Within an hour of V8 pushing the fix for this, our build automation alerted me that it had picked up the patch and built a new release of the Workers Runtime for us. I clicked a button to start rolling it out. After quick one-click approvals from EM and SRE, the release went to canary. After running there for a short time to verify no problems, I clicked to roll it out world-wide, which is in progress now. It will be everywhere within a couple hours. Rolling out an update like this causes no visible impact to customers.
In comparison, when a zero-day is dropped in a VM implementation used by a cloud service, it generally takes much longer to roll out a fix, and often requires rebooting all customer VMs which can be disruptive.
> Their use is in some sense way worse than a web browser, where you would have to wait for someone to come to your likely-niche page rather than just push the attack to get run everywhere.
I may be biased but I think this is debatable. If you want to target a specific victim, it's much easier to get that person to click a link than it is to randomly land on the same machine as them in a cloud service.
Great workflow!

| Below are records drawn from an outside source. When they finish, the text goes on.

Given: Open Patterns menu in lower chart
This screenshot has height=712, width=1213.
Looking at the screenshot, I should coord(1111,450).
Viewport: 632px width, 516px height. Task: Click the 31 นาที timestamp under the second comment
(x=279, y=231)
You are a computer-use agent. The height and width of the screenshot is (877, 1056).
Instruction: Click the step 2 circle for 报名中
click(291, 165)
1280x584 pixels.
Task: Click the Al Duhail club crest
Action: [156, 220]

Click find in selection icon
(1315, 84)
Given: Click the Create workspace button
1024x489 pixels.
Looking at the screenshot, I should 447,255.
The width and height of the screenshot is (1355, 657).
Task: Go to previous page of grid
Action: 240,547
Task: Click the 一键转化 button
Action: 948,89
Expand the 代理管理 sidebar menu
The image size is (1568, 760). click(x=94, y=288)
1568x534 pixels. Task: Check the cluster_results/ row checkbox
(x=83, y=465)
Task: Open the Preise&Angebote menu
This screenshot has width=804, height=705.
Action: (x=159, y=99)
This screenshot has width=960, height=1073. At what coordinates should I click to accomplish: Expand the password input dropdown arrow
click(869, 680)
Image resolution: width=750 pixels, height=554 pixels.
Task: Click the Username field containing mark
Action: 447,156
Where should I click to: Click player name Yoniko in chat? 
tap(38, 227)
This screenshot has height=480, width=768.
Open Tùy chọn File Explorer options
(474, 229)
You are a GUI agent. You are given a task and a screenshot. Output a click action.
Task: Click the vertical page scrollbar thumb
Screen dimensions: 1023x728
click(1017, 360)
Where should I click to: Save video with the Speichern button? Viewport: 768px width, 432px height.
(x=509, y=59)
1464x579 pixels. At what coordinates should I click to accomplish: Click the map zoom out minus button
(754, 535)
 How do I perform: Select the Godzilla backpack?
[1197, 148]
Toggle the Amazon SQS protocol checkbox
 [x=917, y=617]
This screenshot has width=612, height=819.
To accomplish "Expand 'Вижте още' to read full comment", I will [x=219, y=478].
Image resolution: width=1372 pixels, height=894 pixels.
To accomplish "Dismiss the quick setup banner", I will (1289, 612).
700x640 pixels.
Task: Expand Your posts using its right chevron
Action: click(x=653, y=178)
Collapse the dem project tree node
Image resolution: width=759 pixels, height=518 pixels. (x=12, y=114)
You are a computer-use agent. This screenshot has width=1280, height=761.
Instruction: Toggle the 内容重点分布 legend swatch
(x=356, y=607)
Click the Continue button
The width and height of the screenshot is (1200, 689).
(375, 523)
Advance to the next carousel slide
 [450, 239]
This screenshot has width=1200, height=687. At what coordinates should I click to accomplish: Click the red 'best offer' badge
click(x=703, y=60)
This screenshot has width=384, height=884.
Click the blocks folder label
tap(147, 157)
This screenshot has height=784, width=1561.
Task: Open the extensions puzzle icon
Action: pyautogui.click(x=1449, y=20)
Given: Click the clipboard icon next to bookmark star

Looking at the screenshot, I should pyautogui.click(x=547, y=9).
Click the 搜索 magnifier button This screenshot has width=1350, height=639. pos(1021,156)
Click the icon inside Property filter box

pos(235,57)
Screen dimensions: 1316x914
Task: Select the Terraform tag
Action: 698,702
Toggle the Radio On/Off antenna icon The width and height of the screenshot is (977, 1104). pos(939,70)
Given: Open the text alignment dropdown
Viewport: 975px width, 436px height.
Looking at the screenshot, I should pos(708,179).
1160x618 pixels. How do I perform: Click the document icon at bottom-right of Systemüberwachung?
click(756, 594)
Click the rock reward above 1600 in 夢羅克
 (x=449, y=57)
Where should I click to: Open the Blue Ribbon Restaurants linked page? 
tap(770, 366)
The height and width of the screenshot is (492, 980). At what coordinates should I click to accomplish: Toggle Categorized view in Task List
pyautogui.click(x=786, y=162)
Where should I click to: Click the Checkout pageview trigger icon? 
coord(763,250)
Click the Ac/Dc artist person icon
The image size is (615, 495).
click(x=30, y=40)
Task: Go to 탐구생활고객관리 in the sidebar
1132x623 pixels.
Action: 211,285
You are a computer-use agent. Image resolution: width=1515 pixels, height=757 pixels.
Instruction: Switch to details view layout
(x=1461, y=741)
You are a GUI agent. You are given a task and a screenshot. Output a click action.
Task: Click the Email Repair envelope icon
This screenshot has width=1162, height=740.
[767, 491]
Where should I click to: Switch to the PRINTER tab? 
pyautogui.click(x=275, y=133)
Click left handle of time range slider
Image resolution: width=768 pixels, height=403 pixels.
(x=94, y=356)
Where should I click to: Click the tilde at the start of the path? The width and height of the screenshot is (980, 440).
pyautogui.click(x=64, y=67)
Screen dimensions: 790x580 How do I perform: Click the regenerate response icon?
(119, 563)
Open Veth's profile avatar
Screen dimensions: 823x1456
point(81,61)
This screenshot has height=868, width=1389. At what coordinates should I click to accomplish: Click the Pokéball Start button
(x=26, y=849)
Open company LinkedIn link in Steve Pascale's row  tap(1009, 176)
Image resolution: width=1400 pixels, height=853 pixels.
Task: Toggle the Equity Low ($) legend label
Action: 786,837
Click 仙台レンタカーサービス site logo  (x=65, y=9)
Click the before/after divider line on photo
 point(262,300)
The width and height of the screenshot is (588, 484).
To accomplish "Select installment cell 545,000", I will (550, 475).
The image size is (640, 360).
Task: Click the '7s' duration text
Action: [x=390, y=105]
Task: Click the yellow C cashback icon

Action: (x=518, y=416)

I long for the day when I can start for a company that actually has their automation as efficient as this.
Few question, do you have a way of differentiating critical patches as this? If so, does that trigger an alert for the on-call person? Or do you still wait until working hours before such a change is pushed?
I'm just so tired of the whole microservices and prima donna developer bullshit.
* They set an easy measurement that doesn't match customer experience, so they say they're in-SLO when common sense suggests otherwise.
* They require customers jump through hoops to get a credit after a major incident.
* The credits are often not total and/or are tiered by reliability (so you could have a 100% uptime and not give a 100% discount if you serve some errors). At the very most, they give the customer a free month. It's not as if they make the customer whole on their lost revenue.
With a standard industry SLA, you can have a profitable business claiming uptime you never ever achieve.
We start a new instance of the server, warm it up (pre-load popular Workers), then move all new requests over to the new instance, while allowing the old instance to complete any requests that are in-flight.
Fewer moving parts makes it really easy to push an update at any time. :)
For 1), write down the entire manual workflow. Start automating pieces that are easy to automate, even if someone has to run the automation manually. Continue to automate the in-between/manual pieces. For this you can use autonomation to fall back to manual work if complete automation is too difficult/risky.
For 2), look at your system's design. See where the design/tools/implementation/etc limit the ability to easily automate. To replace a given workflow section, you can a) replace some part of your system with a functionally-equivalent but easier to automate solution, or b) embed some new functionality/logic into that section of the system that extends and slightly abstracts the functionality, so that you can later easily replace the old system with a simpler one.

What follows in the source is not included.